--- Start of Quoted passage ---

Outrage is a good thing, when it is against injustice. It shows that society does have a line it does not want crossed. It also puts pressure on the system to respond. Here's the problem with it though, it tends to ignore what is already unclear. No new clarity emerges from either the outrage or the response. Media coverage of outrage does not help with clarity either, unless the media is looking deeper.
So it will be with the entire rape debate in India. In fact even before public fury over the Delhi gang-rape has quietened, as it inevitably will, media has already started breaking more rape stories from around the country. More accountability will be demanded, as will the death penalty.
Yet, if there is one government authority that is laughing all the way to the bank, it's India's police. Here is why.
The Delhi HC has reportedly asked the local police to show it the chargesheet before initiating proceedings in the gang-rape. Why would a High Court do that? Chalk it up to experience. For years the accused in rape cases have not been sincerely prosecuted, and people have been let go with lesser charges or sentencing than was to fit the crime. The Delhi Police has a particularly soiled reputation already, and responding to this week's outrage as it were, the High Court stepped up the ante.
If a High Court in the capital territory of the nation does not trust the police's due process, what does that tell you? Let me come back to this question in a different way.
Each day in India, in buses, trains and crowed public places, women are groped, fondled, teased and made the subject of lewd remarks. Eve teasing is so common, women have simply resigned themselves to it. Women just try to avoid being in situations where they will be groped. They do not hope for much else. They do not bother going to the police. Such is the reputation our police have in handing their cases.
The police need to first accept complaints from women. Instead, as is widespread in India, they dilute complaints, humiliate the victims, and eject them from the stations. Their starting point is a judgement of the victim. And much of the problem lies here. When it comes to women, most policemen are part of the original problem. Sexual harassment of any kind - the most violent kind or a lesser kind - is about the power that one sex wants to show it can wield over the other. Usually it's men over women.
Still, the outrage in the nation is missing what the police and the governments are hoping will not come up.
Police Complaints Authorities
In 2006, the Supreme Court ordered the state governments to create one PCA per district in every state and a PCA at the state level headed by a retired judge. Human Rights groups called it landmark order. The apex court of the nation wanted PCAs to look into complaints citizens had against police misconduct or abuse of power. It could be everything from custodial torture or death or rape to not accepting FIRs to falsifying evidence.

--- End of Quoted passage ---
--- Start of Dataset extract ---

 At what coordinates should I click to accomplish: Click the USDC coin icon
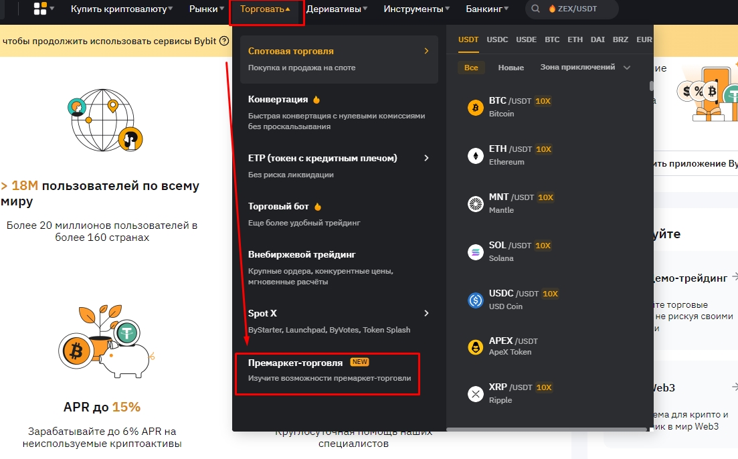(476, 300)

--- End of Dataset extract ---

Direction
Copy the passage from the piece on India's police and the rape debate above, from "Police Complaints Authorities" to "to falsifying evidence.", word for word.

Output for this task
Police Complaints Authorities
In 2006, the Supreme Court ordered the state governments to create one PCA per district in every state and a PCA at the state level headed by a retired judge. Human Rights groups called it landmark order. The apex court of the nation wanted PCAs to look into complaints citizens had against police misconduct or abuse of power. It could be everything from custodial torture or death or rape to not accepting FIRs to falsifying evidence.